“The total value of construction put in place in July, $834 billion seasonally adjusted at annual rate, was level with the upwardly revised June figure and just 1.1% below the July 2001 number. The year-to-date total virtually matched the first seven months of 2001. Nevertheless, most construction other than single-family housing is still in a slump compared to its peak,” Simonson said. “While single-family housing was up by 0.4% for the month and by nearly 5% compared to last July, multi-unit housing has slipped 7% from its high in January. Private nonresidential building construction is off by 2% for the month, 10% for the past three months, and 20% for the past 12. Public construction has been almost flat since March but it is down 7.5% since peaking in February.

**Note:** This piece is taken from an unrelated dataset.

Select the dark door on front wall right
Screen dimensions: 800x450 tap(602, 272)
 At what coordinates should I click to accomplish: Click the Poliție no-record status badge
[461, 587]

“It was heartening to see that year-to-date construction has stayed even with 2001,” Simonson added. “But I remain concerned about the rest of 2002. I think housing is likely to level off. Private nonresidential construction is unlikely to expand until the economy shows more robust and sustained growth, and public construction is facing further cuts as federal and state budget numbers keep getting more dismal.
“There are a few rays of sunshine in the clouds ahead,” Simonson noted. “Spiraling health-care spending by individuals, employers and governments will continue to mean more public and private construction for hospitals, clinics and doctors’ offices, manufacturing and research facilities for drugs and medical devices, and even drug stores. The Census Bureau’s totals for both private and state-local health care construction were up by 17% and 23% from July 2001 to July 2002, and I expect coming months’ figures to remain strong.
“The high level of new-vehicle sales should keep automotive commercial construction booming. That category was up 9% from July 2001 to July 2002. And home-related retail construction categories, such as landscaping, home-improvement and furniture stores, should outperform other types of retail in the next few months.”